Early in his career he produced a connected series of books, starting with 'The French Race" (1932) and 'Race: A Study in Superstition" (1937 and 1965), moving on to "Darwin, Marx, Wagner" (1941) and "Romanticism and the Modern Ego" (1943). The major themes that connect these studies are (a) the appeal to race, class or nation to supply a new motive power for social change and (b) the an attempt to inject new life into the idols of Progress and Fatalism.
A subsequent theme in his work is the parlous state of learning and especially the widespread lack of understanding of the "house rules" for productive intellectual activity. The relevant books here are "The House of Intellect" (1959), "Science: The Glorious Entertainment"(1964) and "The American University" (1968).
The message of "The House of Intellect" is that its inhabitants, the intellectuals themselves, have trashed the house. The blame cannot be placed with the crassness or greed of big business, the shallowness of a consumer society, or the ignorance of the uneducated. The major malign influences are distorted perceptions of the nature and function of Art, Science and Philanthropy. These things have their value and their place, but Barzun shows how they have become diverted from their proper ends to impose in a destructive manner upon the conditions of scholarship and the life of the mind.

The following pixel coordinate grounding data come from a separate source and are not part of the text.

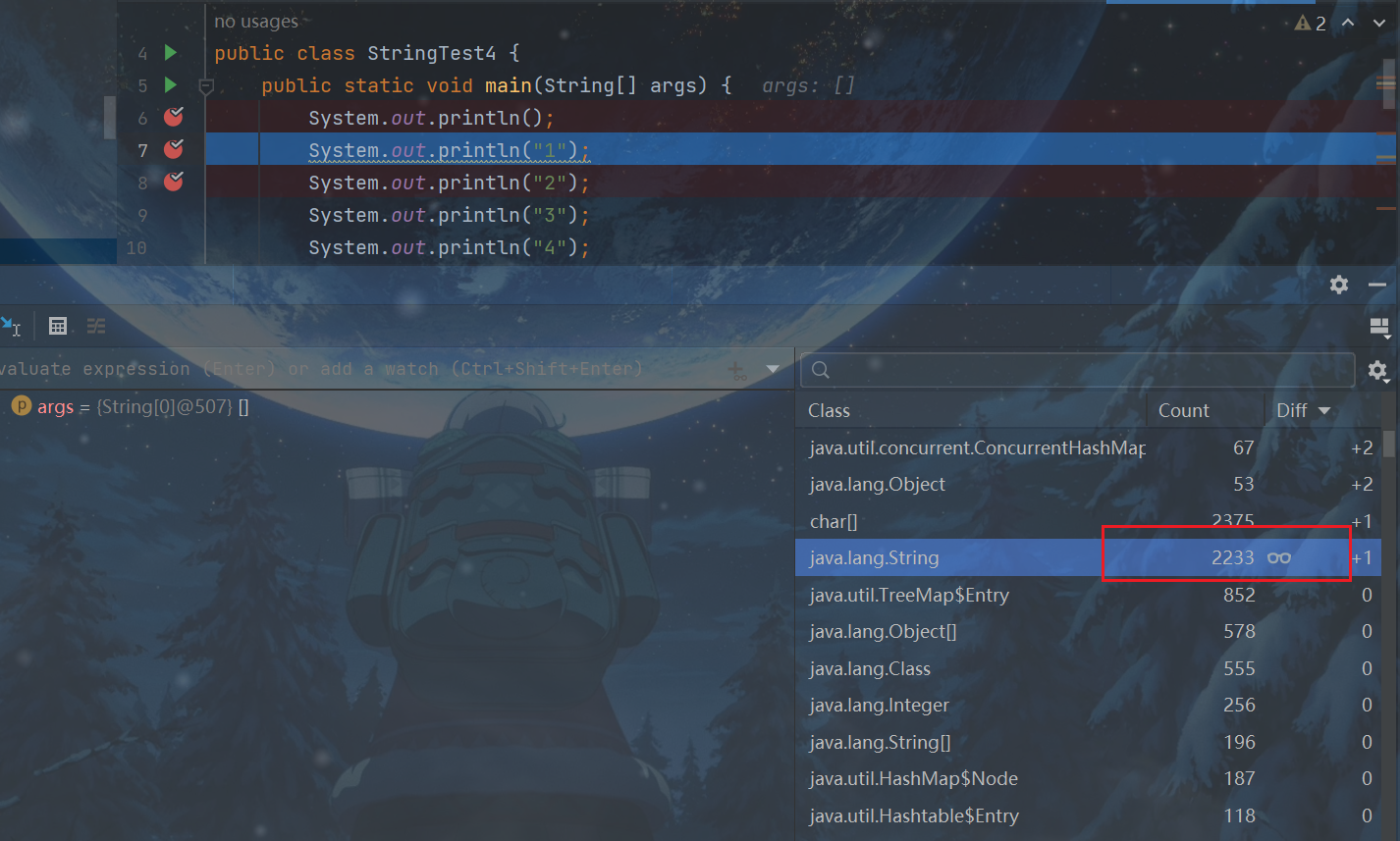Toggle the breakpoint on line 6
The height and width of the screenshot is (841, 1400).
coord(174,118)
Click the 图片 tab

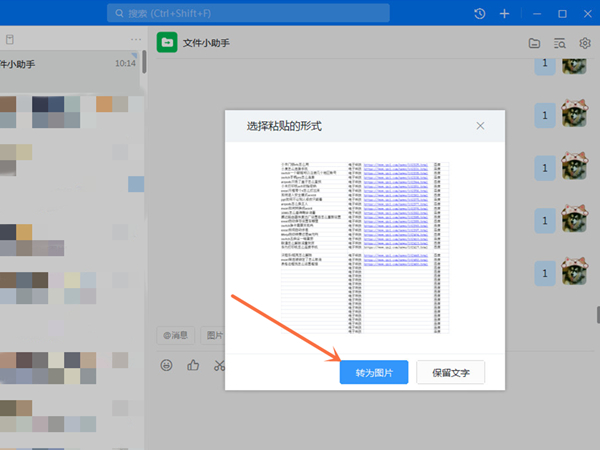pos(213,335)
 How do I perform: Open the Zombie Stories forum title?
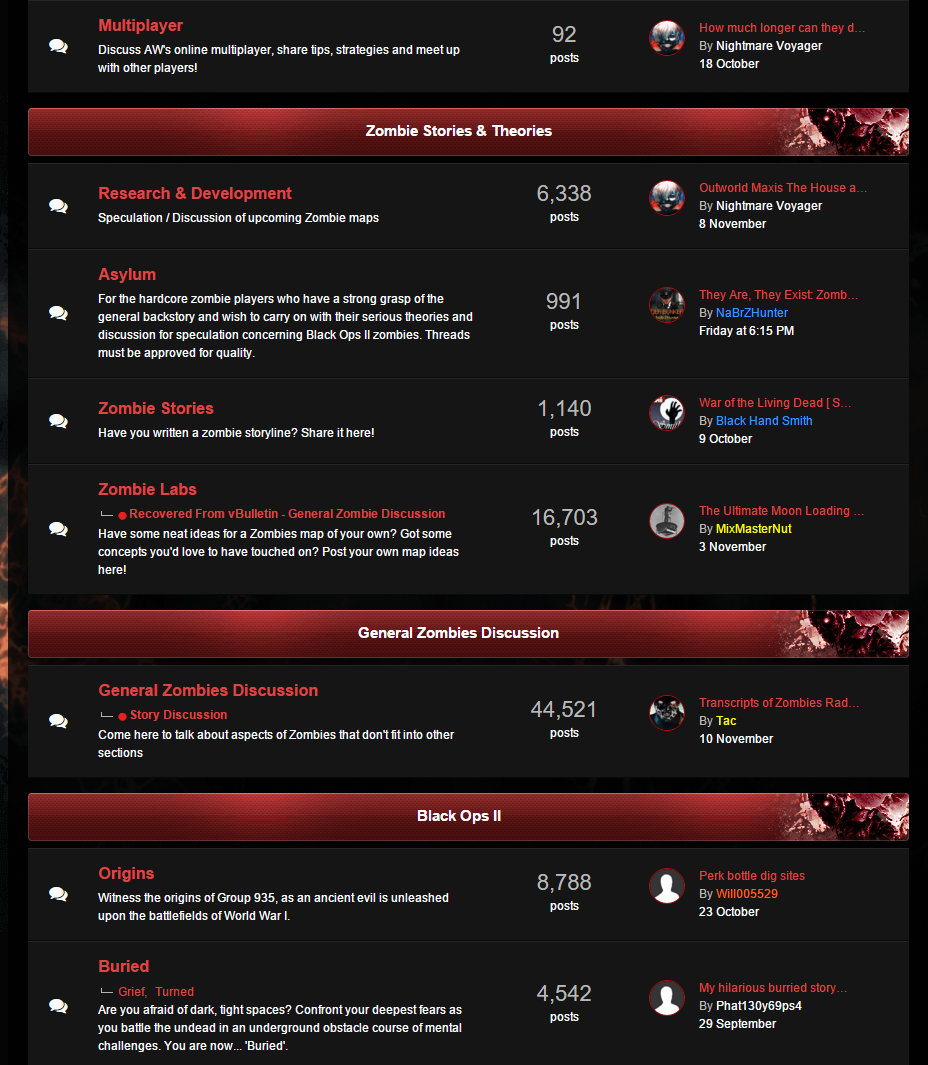click(156, 409)
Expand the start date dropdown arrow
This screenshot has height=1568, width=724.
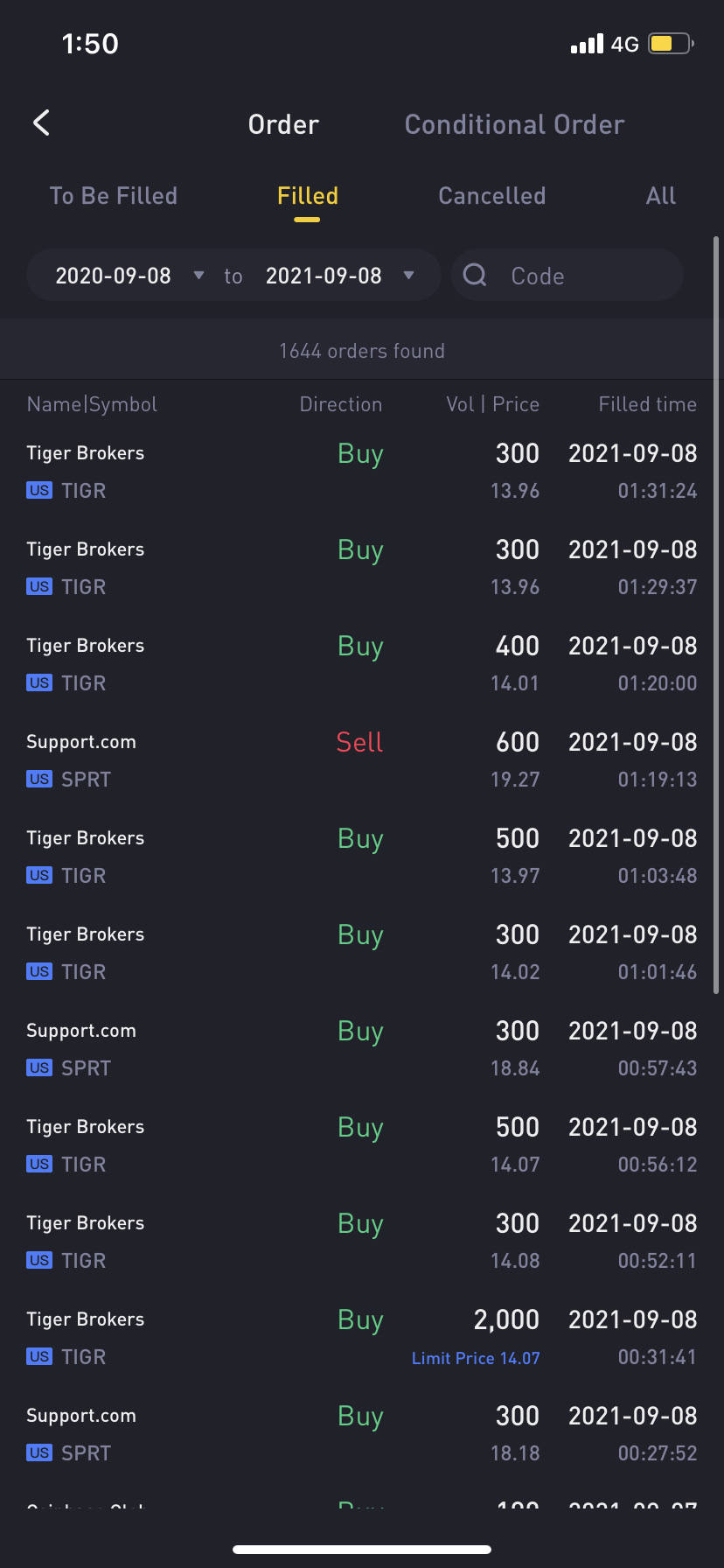(x=198, y=276)
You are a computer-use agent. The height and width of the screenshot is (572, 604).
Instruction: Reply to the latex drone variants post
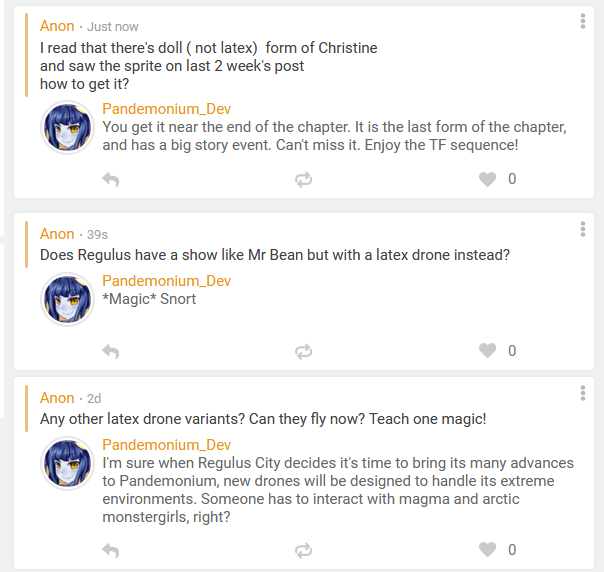point(111,550)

His comments on art later grew into a whole volume, "The Uses and Abuses of Art" and his views on the uses and abuses of science expanded into a whole book as well. The spirit of Philanthropy is expressed though the well-meant allocations of funds from the great foundations. However Barzun details how the net effect of this funding, especially that provided for conferences, is to dissipate rather than to concentrate thought, to take up time and effort on apparent novelties at the expense of solid and genuine but not superficially exciting or "relevant" work. A whole "grant application" industry emerged, engaging time and talents for trivial purposes, often enough dedicated to outright hokum, to the detriment of the proper function of intellectuals and intellect.
This book has "white dwarf" status because there is more in it each time it is re-read.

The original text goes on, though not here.